[Stored data entries]
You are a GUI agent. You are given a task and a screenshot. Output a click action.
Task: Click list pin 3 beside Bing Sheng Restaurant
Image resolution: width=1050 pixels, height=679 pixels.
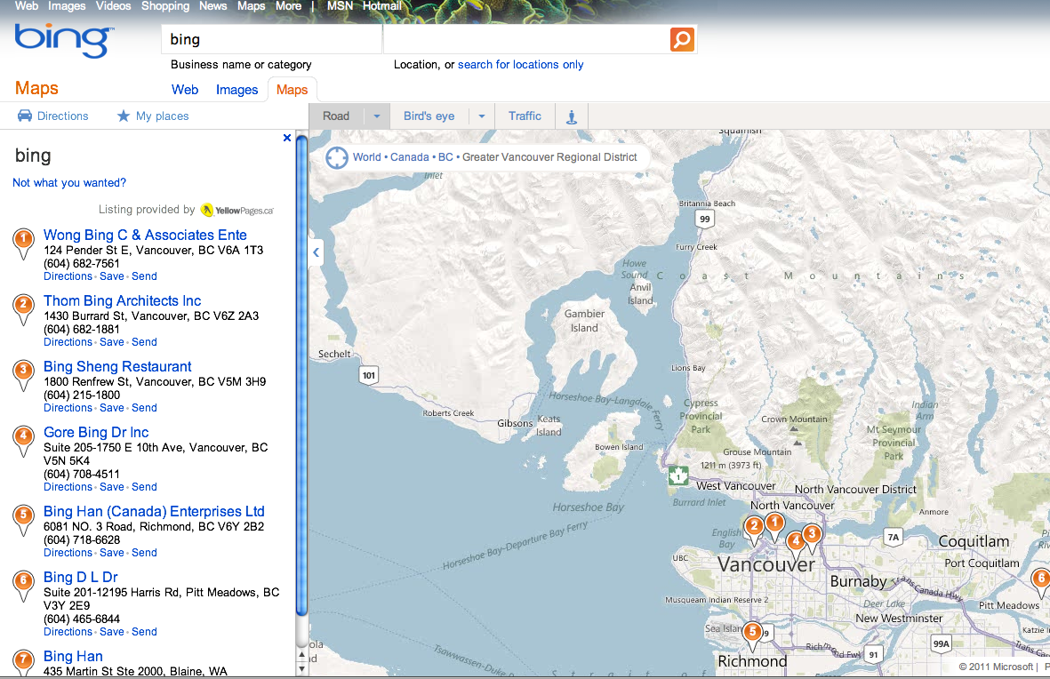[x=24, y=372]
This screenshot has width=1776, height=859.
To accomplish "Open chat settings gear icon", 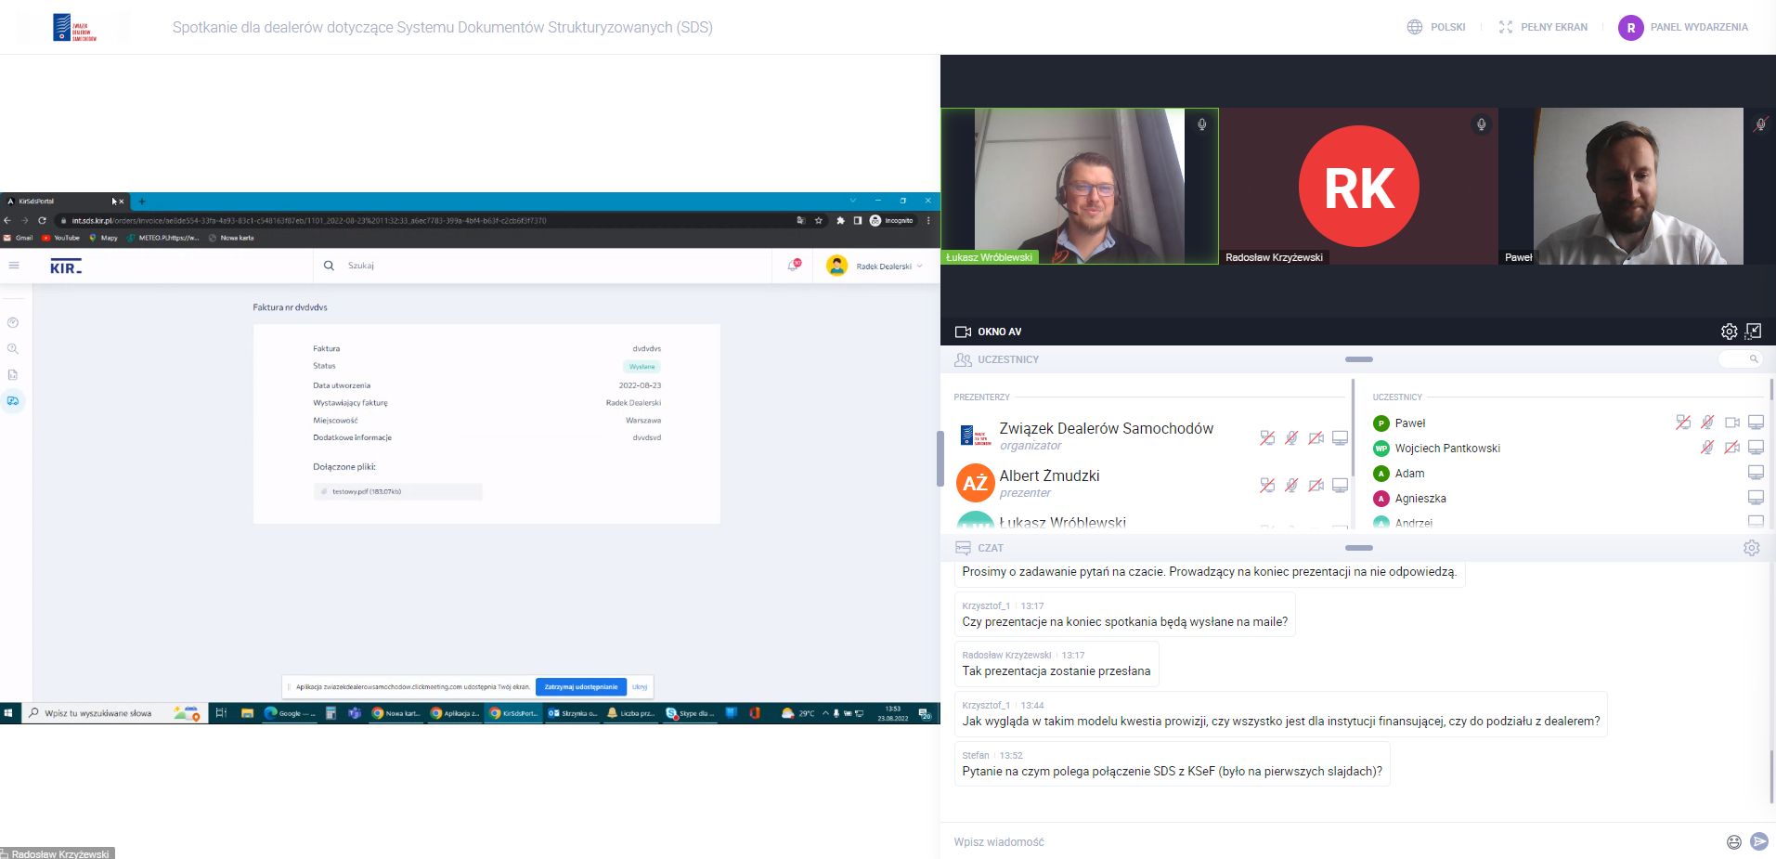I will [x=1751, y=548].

▶ _What you are asked to do_
Reproduce the data from its beginning through the line containing "[x=24, y=372]", inclusive, keeping the requests. Multiply each answer coordinate by 1.55 and round it to a whole number, with halves rounded up, and leave the pictures out of your output.

▶ _Problem solution_
You are a GUI agent. You are given a task and a screenshot. Output a click action.
Task: Click list pin 3 beside Bing Sheng Restaurant
Image resolution: width=1050 pixels, height=679 pixels.
[x=37, y=577]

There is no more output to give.